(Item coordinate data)
- - -

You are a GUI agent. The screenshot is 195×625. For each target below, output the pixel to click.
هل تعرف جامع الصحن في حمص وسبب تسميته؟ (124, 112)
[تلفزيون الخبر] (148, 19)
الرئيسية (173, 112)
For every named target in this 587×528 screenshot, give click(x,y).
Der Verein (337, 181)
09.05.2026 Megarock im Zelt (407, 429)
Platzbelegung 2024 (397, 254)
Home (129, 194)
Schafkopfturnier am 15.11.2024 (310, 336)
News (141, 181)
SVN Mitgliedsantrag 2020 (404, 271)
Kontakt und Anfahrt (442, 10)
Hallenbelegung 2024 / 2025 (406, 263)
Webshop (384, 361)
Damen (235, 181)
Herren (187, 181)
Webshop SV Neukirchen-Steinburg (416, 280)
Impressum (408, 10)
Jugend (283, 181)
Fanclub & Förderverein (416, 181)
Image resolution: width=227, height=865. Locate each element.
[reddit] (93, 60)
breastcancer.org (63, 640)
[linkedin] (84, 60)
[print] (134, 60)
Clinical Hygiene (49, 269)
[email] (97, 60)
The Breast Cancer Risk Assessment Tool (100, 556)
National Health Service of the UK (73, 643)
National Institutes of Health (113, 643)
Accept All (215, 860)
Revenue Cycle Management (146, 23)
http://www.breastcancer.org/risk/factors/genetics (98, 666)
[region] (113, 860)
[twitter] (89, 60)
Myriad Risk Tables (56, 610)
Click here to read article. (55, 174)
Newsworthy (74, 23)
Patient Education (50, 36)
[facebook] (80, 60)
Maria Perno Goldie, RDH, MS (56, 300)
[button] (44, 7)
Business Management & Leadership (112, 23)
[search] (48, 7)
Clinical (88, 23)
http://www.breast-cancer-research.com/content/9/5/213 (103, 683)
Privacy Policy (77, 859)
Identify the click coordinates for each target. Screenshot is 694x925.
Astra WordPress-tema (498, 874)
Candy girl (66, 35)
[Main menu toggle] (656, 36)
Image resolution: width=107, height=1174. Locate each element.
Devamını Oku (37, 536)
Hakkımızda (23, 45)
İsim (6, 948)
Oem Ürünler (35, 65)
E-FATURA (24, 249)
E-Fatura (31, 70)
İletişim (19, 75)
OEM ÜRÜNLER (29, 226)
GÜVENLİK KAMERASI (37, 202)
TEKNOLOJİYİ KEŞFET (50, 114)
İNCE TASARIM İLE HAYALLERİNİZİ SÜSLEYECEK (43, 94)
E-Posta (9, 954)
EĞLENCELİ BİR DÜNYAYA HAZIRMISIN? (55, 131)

- - -

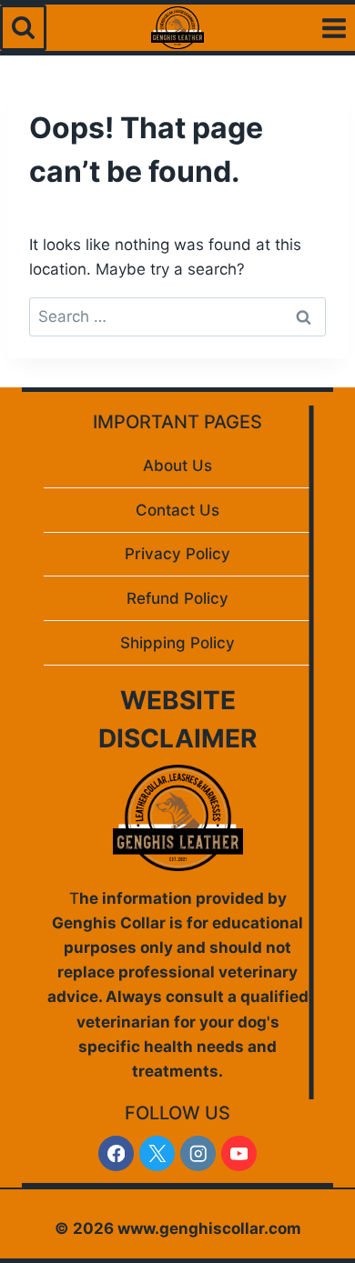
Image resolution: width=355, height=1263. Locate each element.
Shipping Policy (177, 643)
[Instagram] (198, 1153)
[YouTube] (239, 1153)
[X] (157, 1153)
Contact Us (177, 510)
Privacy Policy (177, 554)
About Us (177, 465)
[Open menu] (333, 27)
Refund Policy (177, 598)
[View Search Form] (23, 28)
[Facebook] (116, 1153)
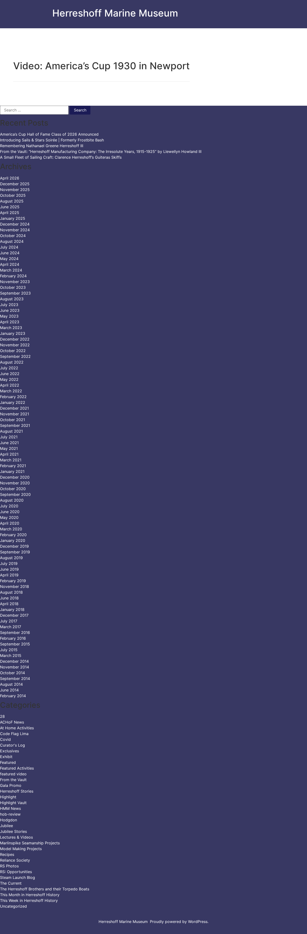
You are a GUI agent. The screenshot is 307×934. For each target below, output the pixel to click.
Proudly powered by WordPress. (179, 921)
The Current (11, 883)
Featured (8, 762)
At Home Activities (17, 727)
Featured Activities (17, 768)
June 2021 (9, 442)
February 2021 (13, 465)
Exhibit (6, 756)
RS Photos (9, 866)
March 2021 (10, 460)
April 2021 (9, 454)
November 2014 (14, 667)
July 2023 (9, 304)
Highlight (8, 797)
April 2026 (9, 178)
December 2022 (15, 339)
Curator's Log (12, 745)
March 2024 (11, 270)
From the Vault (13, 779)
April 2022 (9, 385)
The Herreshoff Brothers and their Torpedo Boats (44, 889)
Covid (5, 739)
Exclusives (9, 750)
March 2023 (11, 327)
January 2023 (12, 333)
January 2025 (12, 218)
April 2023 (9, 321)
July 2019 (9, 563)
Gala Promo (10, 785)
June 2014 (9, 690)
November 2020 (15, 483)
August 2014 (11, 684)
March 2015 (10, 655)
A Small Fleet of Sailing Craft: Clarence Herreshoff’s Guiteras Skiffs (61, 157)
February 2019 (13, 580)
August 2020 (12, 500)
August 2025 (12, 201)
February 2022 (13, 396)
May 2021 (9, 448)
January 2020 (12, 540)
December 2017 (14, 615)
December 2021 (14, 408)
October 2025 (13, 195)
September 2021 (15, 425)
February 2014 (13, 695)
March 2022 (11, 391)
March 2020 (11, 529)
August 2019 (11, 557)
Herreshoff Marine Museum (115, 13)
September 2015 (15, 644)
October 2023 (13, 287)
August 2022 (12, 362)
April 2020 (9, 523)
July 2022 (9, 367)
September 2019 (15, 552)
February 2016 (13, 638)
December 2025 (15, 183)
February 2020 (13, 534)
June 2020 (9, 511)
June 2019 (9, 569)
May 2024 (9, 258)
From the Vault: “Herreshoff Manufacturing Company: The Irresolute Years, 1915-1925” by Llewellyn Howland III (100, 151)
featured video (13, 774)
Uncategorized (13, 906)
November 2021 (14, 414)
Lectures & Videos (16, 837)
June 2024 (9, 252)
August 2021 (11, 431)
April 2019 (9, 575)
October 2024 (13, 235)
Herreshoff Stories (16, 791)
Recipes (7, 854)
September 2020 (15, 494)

- - -

Copy out the stretch of lines above that begins with the line containing "Newsworthy (74, 23)" and ends with the line containing "E-Posta (9, 954)", both included, without changing a character.

▸ **Result of this task**
Newsworthy (74, 23)
Patient Education (50, 36)
[facebook] (80, 60)
Maria Perno Goldie, RDH, MS (56, 300)
[button] (44, 7)
Business Management & Leadership (112, 23)
[search] (48, 7)
Clinical (88, 23)
http://www.breast-cancer-research.com/content/9/5/213 (103, 683)
Privacy Policy (77, 859)
Identify the click coordinates for each target. Screenshot is 694x925.
Astra WordPress-tema (498, 874)
Candy girl (66, 35)
[Main menu toggle] (656, 36)
Image resolution: width=107, height=1174. Locate each element.
Devamını Oku (37, 536)
Hakkımızda (23, 45)
İsim (6, 948)
Oem Ürünler (35, 65)
E-FATURA (24, 249)
E-Fatura (31, 70)
İletişim (19, 75)
OEM ÜRÜNLER (29, 226)
GÜVENLİK KAMERASI (37, 202)
TEKNOLOJİYİ KEŞFET (50, 114)
İNCE TASARIM İLE HAYALLERİNİZİ SÜSLEYECEK (43, 94)
E-Posta (9, 954)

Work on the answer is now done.